Tu ci hai consegnato con le tue manone un sacco di cose… alcune scivoleranno fra le nostre dita perché tutto quello che stava nelle tue manone non ci sta nelle nostre manine, altre rimarranno nel palmo, altre appese alle dita, altre incollate alla pelle, altre un po’ sotto la pelle, alcune bruceranno, altre ci faranno il solletico, altre entreranno nel sangue. Emergeranno, emergono ogni giorno sotto forma di “ah… ecco cosa voleva dire quando diceva…”, o “toh… questa è roba mia o viene da lui?”. Da quando hai smesso di parlare hai iniziato a parlarci.

E poi scusa Luciano… per non esserci stati quanto avremmo dovuto esserci o anche solo potuto esserci in questi difficili anni. Un po’ per vigliaccheria, un po’ per senso d’impotenza, un po’ perché non ci sembrava normale essere lì a farti un monologo quando eravamo abituati ad ascoltare i tuoi. Una volta ci hai tenuti seduti quattro ore (cronometrate) a spiegarci il senso di uno spettacolo che non comprendevamo… e non è chiaro se poi lo abbiamo capito. Noi siamo normali, nel migliore dei casi, tu sei sempre stato un eroe. Hai fatto cose avanti coi tempi, con una coerenza e una purezza che ti ha lasciato intorno solo gli amici veri. Gli altri gravitavano. Poi hai vissuto la tua malattia in una maniera talmente eroica che forse essere lì, in tua presenza, ci faceva sentire la piccolezza e l’inutilità delle nostre giustificazioni. Ci si specchiava nei tuoi occhi e non potevamo capacitarci di come riuscissero a sorridere.

Perciò scusa Luciano se siamo stati piccoli, ma tu sei stato un gigante. Avremmo voluto dire niente, solo grazie, perché essere qua su queste pagine sembra un partecipare alla gara di quanto ti si conosceva a fondo. Sarebbero forse bastati i non detti che ci sono fra attore e regista, un legame di amore e di odio intenso come un matrimonio. Ma un testo te lo dovevamo, dopo che ce ne hai regalati tanti. E poi vogliamo che si leggano le tue parole, queste, struggenti e bellissime, in cui Leone dice di come il giullare di Dio se n’è andato, il finale del tuo “Francesco sulla strada”.

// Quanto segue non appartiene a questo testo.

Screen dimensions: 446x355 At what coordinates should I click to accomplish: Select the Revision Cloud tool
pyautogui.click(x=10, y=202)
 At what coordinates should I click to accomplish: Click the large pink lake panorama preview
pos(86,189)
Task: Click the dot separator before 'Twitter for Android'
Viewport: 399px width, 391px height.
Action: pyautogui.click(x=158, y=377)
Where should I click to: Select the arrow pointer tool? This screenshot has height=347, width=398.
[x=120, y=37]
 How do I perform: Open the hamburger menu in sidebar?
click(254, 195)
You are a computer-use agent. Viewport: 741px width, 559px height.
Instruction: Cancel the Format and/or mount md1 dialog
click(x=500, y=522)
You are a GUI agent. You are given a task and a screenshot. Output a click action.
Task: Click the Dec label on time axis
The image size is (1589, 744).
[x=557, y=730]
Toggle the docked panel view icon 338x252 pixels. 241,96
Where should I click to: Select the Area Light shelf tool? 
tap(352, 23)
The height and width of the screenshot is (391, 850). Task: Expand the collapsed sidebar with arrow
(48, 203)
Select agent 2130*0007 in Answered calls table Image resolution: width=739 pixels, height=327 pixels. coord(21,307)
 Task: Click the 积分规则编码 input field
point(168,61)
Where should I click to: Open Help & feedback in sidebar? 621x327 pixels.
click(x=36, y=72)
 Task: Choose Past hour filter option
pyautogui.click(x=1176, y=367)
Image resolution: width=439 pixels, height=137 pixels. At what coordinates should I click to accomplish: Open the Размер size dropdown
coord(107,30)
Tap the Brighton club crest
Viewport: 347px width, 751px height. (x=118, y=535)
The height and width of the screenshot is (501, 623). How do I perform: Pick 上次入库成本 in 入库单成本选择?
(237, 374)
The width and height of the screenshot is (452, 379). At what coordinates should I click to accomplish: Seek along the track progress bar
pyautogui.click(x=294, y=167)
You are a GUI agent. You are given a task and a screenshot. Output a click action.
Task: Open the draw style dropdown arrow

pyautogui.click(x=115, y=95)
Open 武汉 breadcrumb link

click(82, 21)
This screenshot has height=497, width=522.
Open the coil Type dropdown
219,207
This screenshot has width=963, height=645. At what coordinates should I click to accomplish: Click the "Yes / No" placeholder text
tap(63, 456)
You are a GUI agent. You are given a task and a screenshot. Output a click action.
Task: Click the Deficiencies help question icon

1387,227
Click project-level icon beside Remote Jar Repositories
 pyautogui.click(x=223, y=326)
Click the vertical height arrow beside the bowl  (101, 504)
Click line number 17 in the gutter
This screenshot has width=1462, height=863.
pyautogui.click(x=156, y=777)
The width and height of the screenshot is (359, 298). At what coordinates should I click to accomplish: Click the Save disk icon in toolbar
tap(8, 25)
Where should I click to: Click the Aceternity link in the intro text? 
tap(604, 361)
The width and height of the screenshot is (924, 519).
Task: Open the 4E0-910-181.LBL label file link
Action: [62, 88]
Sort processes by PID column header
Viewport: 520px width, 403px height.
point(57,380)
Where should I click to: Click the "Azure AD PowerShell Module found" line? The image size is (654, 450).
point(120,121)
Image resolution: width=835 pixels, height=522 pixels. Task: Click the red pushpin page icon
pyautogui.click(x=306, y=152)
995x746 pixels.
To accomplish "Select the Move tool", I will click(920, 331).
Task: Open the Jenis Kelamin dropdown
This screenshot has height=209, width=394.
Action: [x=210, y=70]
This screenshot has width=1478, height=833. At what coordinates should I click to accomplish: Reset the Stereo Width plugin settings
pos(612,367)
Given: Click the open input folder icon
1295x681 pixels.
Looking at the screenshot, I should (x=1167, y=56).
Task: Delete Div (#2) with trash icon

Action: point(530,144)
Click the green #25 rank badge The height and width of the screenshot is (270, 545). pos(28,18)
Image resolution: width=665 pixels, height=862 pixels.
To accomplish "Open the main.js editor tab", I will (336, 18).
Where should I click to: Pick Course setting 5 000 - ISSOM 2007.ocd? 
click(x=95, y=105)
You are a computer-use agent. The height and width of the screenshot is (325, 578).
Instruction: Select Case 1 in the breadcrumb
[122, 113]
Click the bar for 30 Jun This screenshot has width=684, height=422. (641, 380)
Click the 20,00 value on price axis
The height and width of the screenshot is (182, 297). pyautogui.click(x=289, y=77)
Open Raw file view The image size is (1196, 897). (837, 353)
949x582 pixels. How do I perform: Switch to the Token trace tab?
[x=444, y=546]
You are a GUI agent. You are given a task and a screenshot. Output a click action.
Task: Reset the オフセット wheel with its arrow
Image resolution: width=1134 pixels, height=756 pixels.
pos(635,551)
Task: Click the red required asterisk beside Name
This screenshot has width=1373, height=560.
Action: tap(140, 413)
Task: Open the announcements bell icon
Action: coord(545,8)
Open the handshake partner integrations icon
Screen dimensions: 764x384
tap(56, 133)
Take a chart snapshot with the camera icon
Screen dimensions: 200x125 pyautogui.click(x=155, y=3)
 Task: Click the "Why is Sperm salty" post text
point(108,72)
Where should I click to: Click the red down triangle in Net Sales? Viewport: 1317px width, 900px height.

Arrivederci “barba”… scrivi qualcosa di bello per gli angeli e perdonaci anche per non aver mai saputo “ridere con lacrime”, ci proveremo salutandoti.

LEONE = sorride Ha cantato fino alla fine. E le sue ultime parole sono state: “Il primo giorno che fui una vita, che vita! L’ultimo giorno che fui una vita, che quiete!” ride con lacrime Proprio mentre in alto ogni tuono era una mazzata contro il monte. Sembrava che il cielo proseguisse lo sfacelo della terra, il terremoto che la stava sconvolgendo. La pioggia si rovesciava come un immenso battesimo. La notte poi ha avuto pietà…capita quando ci sono di mezzo i segreti. E il mattino ho sentito un’allodola che diceva: sono l’ultimo sospiro di Francesco, salgo dritta in alto, picchio col becco il cielo azzurro, chiedo che qualcuno mi apra, porto nel mio canto tutta la terra…chiedo…chiedo…chiedo… sorride E’ morto cercando un paese innocente!